Stored data entries
▬▬▬▬▬▬

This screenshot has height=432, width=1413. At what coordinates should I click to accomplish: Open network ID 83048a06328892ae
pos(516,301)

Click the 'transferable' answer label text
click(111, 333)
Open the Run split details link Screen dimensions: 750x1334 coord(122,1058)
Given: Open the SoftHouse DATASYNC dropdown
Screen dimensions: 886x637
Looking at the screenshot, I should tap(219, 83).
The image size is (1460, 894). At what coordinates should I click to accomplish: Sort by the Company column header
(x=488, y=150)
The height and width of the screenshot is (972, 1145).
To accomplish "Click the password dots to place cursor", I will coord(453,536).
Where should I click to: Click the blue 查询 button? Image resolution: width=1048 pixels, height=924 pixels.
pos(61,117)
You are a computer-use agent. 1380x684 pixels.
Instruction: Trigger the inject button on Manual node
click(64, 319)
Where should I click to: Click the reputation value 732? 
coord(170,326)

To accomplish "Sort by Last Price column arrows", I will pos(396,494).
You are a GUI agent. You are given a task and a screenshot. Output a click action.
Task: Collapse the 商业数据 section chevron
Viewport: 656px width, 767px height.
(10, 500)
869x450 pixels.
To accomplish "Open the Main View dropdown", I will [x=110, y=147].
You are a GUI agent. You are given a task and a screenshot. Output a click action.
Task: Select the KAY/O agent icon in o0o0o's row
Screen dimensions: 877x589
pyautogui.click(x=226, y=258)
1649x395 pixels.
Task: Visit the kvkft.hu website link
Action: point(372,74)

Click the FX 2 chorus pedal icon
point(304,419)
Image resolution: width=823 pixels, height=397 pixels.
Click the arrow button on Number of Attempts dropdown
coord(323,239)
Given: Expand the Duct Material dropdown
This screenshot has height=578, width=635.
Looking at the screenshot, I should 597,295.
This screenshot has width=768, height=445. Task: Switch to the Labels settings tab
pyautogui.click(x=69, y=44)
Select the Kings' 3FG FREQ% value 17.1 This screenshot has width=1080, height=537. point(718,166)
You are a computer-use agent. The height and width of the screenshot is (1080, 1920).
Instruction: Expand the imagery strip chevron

▬▬▬▬▬▬

REQUIREMENT
Please copy all of the data above line for line, changing nothing.

SOLUTION TO THIS TASK
This screenshot has height=432, width=1413. At what coordinates should I click to accomplish: Open network ID 83048a06328892ae
pos(516,301)

Click the 'transferable' answer label text
click(111, 333)
Open the Run split details link Screen dimensions: 750x1334 coord(122,1058)
Given: Open the SoftHouse DATASYNC dropdown
Screen dimensions: 886x637
Looking at the screenshot, I should tap(219, 83).
The image size is (1460, 894). At what coordinates should I click to accomplish: Sort by the Company column header
(x=488, y=150)
The height and width of the screenshot is (972, 1145).
To accomplish "Click the password dots to place cursor", I will coord(453,536).
Where should I click to: Click the blue 查询 button? Image resolution: width=1048 pixels, height=924 pixels.
pos(61,117)
You are a computer-use agent. 1380x684 pixels.
Instruction: Trigger the inject button on Manual node
click(64, 319)
Where should I click to: Click the reputation value 732? 
coord(170,326)

To accomplish "Sort by Last Price column arrows", I will pos(396,494).
You are a GUI agent. You are given a task and a screenshot. Output a click action.
Task: Collapse the 商业数据 section chevron
Viewport: 656px width, 767px height.
(10, 500)
869x450 pixels.
To accomplish "Open the Main View dropdown", I will [x=110, y=147].
You are a GUI agent. You are given a task and a screenshot. Output a click action.
Task: Select the KAY/O agent icon in o0o0o's row
Screen dimensions: 877x589
pyautogui.click(x=226, y=258)
1649x395 pixels.
Task: Visit the kvkft.hu website link
Action: point(372,74)

Click the FX 2 chorus pedal icon
point(304,419)
Image resolution: width=823 pixels, height=397 pixels.
Click the arrow button on Number of Attempts dropdown
coord(323,239)
Given: Expand the Duct Material dropdown
This screenshot has height=578, width=635.
Looking at the screenshot, I should 597,295.
This screenshot has width=768, height=445. Task: Switch to the Labels settings tab
pyautogui.click(x=69, y=44)
Select the Kings' 3FG FREQ% value 17.1 This screenshot has width=1080, height=537. point(718,166)
You are a computer-use agent. The height and width of the screenshot is (1080, 1920).
Instruction: Expand the imagery strip chevron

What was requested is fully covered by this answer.